Take Control of Your Online Privacy provides an introduction to the main elements of online privacy, reviewing why we need it in the first place (even if we don’t have anything to hide), what are the main threats to it, and what are the most effective strategies and tools to preserve it.
This was my first contact with the “Take control of” series of books. To my disappointment this book is obviously targeted to the not so knowledgable audience. Not that I’m a professional of privacy, but I consider myself quite knowledgable in the area. Still, I discover two or three tips in the book that will serve me well.
For the newbies, this book gives a fantastic intro about why we should care about privacy, and how to achieve it in the most common online scenarios. For the most advance reader, it serves as a great guide on how to talk and present the main privacy concepts to other people, for instance relatives and friends.
The book is pretty thorough in describing the risks of the most popular online tools, and every method presented to preserve our privacy includes a detailed summary of what information is still leaked, so the reader is well informed of their limitations.
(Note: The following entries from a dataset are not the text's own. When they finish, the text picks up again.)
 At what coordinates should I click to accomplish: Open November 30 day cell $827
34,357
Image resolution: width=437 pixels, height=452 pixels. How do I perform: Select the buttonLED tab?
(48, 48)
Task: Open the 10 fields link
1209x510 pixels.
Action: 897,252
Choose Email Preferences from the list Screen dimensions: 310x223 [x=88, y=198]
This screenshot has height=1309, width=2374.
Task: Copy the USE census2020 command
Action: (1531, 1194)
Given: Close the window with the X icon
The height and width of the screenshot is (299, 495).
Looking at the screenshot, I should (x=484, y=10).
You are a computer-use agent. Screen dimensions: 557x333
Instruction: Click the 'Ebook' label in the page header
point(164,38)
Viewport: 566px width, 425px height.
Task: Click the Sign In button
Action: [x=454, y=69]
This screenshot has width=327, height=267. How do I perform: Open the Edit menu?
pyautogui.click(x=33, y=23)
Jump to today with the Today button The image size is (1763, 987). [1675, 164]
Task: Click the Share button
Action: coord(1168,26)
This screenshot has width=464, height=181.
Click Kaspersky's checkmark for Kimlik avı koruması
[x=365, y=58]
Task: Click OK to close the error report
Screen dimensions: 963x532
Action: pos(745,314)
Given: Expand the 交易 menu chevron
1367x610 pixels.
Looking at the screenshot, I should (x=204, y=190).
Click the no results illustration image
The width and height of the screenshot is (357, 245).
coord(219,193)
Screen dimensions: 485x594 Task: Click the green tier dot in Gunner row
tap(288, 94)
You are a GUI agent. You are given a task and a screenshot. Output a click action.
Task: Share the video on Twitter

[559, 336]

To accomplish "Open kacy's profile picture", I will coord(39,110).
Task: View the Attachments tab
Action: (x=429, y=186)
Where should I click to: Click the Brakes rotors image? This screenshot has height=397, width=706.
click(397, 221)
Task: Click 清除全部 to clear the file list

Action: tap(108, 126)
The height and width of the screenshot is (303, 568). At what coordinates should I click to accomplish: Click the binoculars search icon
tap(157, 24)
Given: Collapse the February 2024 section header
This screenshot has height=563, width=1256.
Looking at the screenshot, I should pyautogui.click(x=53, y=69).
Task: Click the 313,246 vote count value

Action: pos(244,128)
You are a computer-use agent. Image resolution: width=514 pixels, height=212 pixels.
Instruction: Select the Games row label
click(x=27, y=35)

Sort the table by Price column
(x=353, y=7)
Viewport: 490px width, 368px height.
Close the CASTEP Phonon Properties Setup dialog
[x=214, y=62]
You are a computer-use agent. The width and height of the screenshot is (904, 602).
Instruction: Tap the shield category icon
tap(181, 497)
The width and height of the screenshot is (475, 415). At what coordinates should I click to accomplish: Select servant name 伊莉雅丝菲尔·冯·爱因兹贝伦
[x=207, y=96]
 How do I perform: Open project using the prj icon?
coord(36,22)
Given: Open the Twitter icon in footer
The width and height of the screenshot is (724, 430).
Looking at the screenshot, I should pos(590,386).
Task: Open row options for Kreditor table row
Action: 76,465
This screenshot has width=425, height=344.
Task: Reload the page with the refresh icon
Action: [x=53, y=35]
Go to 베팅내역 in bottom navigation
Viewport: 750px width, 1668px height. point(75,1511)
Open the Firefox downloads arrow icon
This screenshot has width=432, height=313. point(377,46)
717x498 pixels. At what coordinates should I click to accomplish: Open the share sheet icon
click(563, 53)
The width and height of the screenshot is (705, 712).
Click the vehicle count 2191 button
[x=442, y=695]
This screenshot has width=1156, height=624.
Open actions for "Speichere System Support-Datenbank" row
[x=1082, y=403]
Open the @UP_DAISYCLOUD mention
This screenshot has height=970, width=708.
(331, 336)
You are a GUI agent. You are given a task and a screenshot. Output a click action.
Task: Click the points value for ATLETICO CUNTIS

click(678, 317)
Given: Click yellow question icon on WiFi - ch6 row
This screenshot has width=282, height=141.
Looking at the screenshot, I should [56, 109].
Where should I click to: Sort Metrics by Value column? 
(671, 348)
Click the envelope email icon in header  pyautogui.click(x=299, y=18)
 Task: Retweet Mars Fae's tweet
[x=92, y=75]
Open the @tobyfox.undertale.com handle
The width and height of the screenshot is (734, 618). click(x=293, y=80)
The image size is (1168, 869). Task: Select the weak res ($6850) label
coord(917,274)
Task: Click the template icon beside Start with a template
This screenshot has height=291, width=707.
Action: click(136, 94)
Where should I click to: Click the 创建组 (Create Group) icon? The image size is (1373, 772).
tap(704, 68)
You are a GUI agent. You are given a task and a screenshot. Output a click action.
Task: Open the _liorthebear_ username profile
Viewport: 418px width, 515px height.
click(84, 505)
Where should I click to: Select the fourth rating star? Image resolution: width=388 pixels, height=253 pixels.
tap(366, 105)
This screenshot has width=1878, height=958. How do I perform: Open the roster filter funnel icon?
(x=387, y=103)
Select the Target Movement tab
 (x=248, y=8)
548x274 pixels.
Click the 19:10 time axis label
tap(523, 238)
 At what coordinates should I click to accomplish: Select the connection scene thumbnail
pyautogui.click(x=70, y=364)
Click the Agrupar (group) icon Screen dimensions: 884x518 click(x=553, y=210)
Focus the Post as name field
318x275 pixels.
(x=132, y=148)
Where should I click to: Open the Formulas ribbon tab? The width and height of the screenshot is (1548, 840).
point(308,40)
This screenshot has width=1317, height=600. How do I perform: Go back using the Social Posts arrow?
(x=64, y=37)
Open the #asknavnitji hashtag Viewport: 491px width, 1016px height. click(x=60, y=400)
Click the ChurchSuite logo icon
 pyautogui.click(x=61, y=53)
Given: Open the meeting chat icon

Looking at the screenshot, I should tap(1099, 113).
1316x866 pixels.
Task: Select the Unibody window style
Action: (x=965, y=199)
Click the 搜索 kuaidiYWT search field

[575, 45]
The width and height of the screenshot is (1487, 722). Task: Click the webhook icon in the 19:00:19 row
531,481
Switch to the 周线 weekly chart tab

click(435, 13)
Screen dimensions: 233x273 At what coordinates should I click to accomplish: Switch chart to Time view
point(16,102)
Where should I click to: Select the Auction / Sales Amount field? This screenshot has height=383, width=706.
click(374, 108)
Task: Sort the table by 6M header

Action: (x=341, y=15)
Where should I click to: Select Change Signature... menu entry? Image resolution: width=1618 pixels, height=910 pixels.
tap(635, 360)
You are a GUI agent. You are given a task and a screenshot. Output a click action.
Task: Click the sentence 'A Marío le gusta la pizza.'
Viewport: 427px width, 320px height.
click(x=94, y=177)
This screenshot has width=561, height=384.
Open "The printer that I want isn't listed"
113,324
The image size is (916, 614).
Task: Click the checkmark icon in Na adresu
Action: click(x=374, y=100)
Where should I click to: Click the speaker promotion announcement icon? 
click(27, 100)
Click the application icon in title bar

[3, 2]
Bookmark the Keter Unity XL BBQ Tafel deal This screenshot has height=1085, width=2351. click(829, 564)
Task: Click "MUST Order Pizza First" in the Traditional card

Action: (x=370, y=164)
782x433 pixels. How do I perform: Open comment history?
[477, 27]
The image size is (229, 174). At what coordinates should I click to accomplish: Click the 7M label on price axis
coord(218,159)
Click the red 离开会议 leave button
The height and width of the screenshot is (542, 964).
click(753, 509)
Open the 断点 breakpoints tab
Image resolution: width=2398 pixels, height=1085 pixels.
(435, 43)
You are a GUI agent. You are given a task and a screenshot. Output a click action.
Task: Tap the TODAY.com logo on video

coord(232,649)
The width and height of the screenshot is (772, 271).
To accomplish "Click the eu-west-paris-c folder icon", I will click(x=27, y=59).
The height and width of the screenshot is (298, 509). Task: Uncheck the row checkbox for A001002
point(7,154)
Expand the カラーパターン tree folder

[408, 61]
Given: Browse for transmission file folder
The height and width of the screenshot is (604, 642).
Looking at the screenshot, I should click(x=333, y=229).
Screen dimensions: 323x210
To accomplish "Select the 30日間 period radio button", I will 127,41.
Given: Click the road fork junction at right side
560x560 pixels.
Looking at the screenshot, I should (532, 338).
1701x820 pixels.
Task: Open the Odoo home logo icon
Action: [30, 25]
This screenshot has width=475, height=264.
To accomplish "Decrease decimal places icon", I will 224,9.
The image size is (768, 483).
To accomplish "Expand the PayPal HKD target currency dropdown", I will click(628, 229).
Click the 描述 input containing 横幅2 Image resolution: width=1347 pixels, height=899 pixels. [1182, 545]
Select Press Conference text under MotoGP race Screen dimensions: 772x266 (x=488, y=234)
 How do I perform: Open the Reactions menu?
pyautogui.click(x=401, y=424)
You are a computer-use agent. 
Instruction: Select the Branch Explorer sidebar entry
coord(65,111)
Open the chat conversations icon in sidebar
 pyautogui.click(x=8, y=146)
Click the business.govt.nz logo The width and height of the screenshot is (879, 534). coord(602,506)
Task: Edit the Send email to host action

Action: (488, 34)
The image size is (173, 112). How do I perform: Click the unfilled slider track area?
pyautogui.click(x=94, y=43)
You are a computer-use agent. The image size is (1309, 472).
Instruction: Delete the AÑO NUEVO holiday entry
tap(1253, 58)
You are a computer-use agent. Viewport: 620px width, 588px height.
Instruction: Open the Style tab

One important, if not critical, aspect of online privacy that the author misses to mention is the lack of transparency of proprietary software, which could well be the compromised link of the privacy chain. The author suggests the use of many tools and services (such as Transporter or 1Password) for which we don’t have any guarantees that they don’t leak any of our information. Most of these have viable open source alternatives which I think the author should also present and encourage to use. Trust in software vendors is not an option after the revelations of Snowden.
Overall, a good read with certain limitations.